The secret to job satisfaction? A good boss

Managers must inspire the confidence of their workers, unlike David Brent from the BBC’s The Office

Having a competent manager is the single biggest determinant of job satisfaction.

Bosses are everywhere. None of us can avoid them. Yet the person looking over your shoulder matters far more than is generally realised. Our study of 35,000 employees in the UK and US shows that the competence of your boss is the single strongest predictor of happiness at work.

HAPPIER, MORE PRODUCTIVE

Forget the size of your pay packet, the length of your commute, your skill, or the everyday tasks you do – what matters most to workplace happiness are the qualities your manager brings to their job. In other words, happiness at work depends on whether your boss actually knows what he or she is talking about.
It goes without saying that job satisfaction is important, since we spend the majority of our day in the workplace. But it matters for governments, firms and shareholders too. There is mounting evidence that happy workers are more productive workers. And companies that are great places to work deliver higher stock market returns.
So how can you avoid a boss who will give you the workplace blues? Our research identified three critical influences on happiness.

UNCONVENTIONAL WISDOM

First, we discovered that satisfaction levels among 1,600 British workers were higher when employees were managed by a boss who could step in and competently do the same job. Secondly, our analysis of 6,000 US workers showed that job satisfaction was greater if the boss had worked his or her way up through the company, or started it. And thirdly, our study of 27,000 US workers revealed that a boss’s level of technical competence had a huge influence on job satisfaction.
The findings held true despite a number of checks. The phenomenon occurred among employees in the US and UK. We analysed employees at a single point in time, and tracked large numbers of workers over many years. We also controlled for the effect of self-selection – in other words, those workers who change jobs when they’re unhappy with their boss. And we allowed for employees’ personalities by checking whether cheerful workers are more inclined to give higher job satisfaction or provide supervisor competence ratings that would skew the data.
Each of our findings is consistent with the broad idea that the quality of workers’ lives is higher if the supervisor is highly competent, in a technical sense, at his or her job.

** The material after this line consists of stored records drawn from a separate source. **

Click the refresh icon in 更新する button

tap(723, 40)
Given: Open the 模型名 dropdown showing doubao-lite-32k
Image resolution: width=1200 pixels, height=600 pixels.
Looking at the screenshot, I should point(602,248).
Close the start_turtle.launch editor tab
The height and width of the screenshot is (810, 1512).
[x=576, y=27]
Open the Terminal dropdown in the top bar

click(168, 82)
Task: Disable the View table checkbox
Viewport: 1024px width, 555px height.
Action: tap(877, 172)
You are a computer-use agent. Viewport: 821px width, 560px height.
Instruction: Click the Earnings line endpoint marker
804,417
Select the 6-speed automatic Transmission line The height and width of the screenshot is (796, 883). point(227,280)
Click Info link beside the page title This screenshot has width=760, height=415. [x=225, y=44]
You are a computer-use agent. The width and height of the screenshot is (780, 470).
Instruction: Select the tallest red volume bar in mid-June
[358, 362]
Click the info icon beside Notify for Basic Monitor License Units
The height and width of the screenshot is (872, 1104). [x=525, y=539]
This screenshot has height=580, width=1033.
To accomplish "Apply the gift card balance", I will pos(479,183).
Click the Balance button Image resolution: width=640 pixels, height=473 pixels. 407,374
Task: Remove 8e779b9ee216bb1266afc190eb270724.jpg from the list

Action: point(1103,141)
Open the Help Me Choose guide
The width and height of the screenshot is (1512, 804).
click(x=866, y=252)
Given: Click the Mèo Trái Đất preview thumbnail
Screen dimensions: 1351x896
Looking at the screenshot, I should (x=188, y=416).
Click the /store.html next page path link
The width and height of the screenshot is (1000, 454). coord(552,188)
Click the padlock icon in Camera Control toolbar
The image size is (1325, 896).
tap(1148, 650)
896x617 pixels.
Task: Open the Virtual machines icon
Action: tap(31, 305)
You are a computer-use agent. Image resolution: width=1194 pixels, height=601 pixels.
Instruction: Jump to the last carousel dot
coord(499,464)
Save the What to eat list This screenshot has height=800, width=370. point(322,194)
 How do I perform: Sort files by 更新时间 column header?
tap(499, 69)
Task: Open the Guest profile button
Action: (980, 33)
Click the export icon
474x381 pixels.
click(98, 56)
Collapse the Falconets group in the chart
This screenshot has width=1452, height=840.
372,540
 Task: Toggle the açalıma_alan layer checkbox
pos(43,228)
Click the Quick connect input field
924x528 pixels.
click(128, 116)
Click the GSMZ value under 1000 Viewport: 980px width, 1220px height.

It dominates all the more conventional influences on job satisfaction, including education, earnings, job tenure, and whether you work in the public or private sector.

EXPERT KNOWLEDGE

The results fly in the face of recent trends, where general managers are parachuted into organisations that they know little about. So the question is: why does a boss’s competence influence wellbeing and productivity?
From our earlier studies on “expert leaders” (in settings ranging from hospitals to Formula One), we know that the best managers are those that have expert knowledge of the core business of the organisations they lead. To run a good whelk stall, you need to understand whelks, not just be good at running hot chestnut stands.
Our hunch is that having a manager who can do your job signals that the boss understands the kind of work you do. So, for example, they may be more likely to create the right working conditions for you to be productive. Competent bosses also know how to assess your work, and that creates the right kind of motivational incentives. This, in turn, inspires greater respect and trust between manager and employee. And finally, a leader’s influence is extended if they have credibility – managers who know their business are listened to.
So if you are seeking real happiness at work, find a boss who can do your job.
Amanda Goodall is senior lecturer at Cass Business School, City University London. Boss Competence and Worker Wellbeing was co-written with Ben Artz from the University of Wisconsin at Oshkosh, and Andrew Oswald from the University of Warwick.